Blitz contro lo sfruttamento sessuale di minori, indagato anche un 50enne di Aprilia

C’è anche un cinquantenne di Aprilia tra le persone indagate nell’ambito di una vasta operazione condotta dalla Polizia Postale contro lo sfruttamento sessuale dei minori online. L’indagine, coordinata dalla Procura della Repubblica di Milano, ha portato alla luce una rete di utenti coinvolti in gravi abusi commessi a distanza, attraverso videochiamate in cambio di denaro. Le vittime sono bambini e adolescenti asiatici di età inferiore ai 14 anni, provenienti da contesti di forte vulnerabilità. Secondo quanto emerso, gli abusi venivano consumati in diretta streaming, dopo contatti online, accordi preventivi e pagamenti elettronici effettuati tramite circuiti digitali difficili da tracciare. Nel corso dell’operazione sono stati arrestati due uomini, di 41 e 37 anni, rispettivamente nelle province di Trento e Reggio Calabria. Altre quattro persone risultano indagate.

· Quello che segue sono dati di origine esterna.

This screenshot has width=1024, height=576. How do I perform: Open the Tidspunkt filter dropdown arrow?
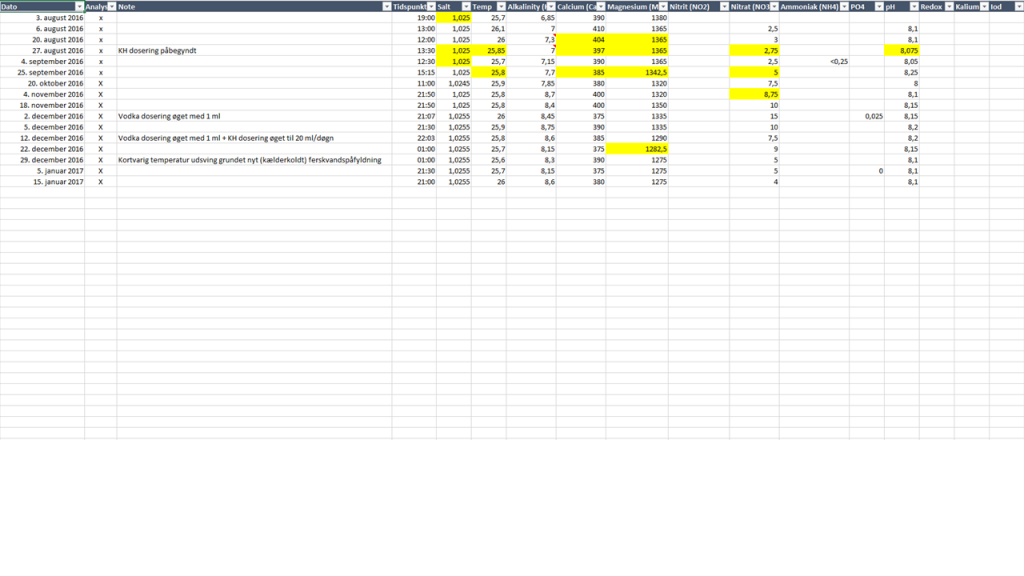pos(431,7)
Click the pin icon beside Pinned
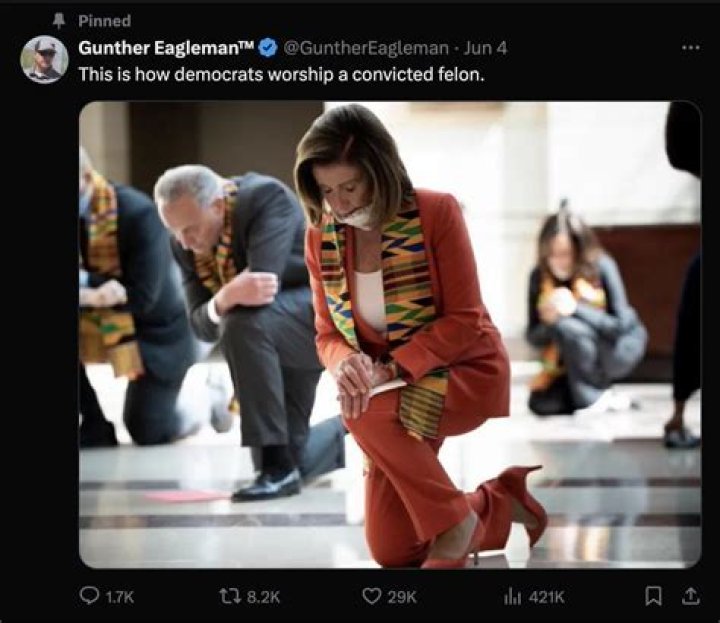720x623 pixels. (x=57, y=20)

Tra queste figura un uomo incensurato di Aprilia, nei cui confronti il Centro operativo per la sicurezza cibernetica del Lazio ha eseguito una perquisizione domiciliare. Nei dispositivi informatici sequestrati sarebbero stati rinvenuti account e materiale illecito, ora al vaglio degli inquirenti. Gli accertamenti proseguono anche su eventuali viaggi compiuti da alcuni utenti occidentali nei Paesi coinvolti. L’operazione ha previsto l’analisi di profili criptati e attività investigative mirate, che hanno consentito di smantellare una rete criminale particolarmente insidiosa. Le indagini sono tuttora in corso e non si escludono ulteriori sviluppi.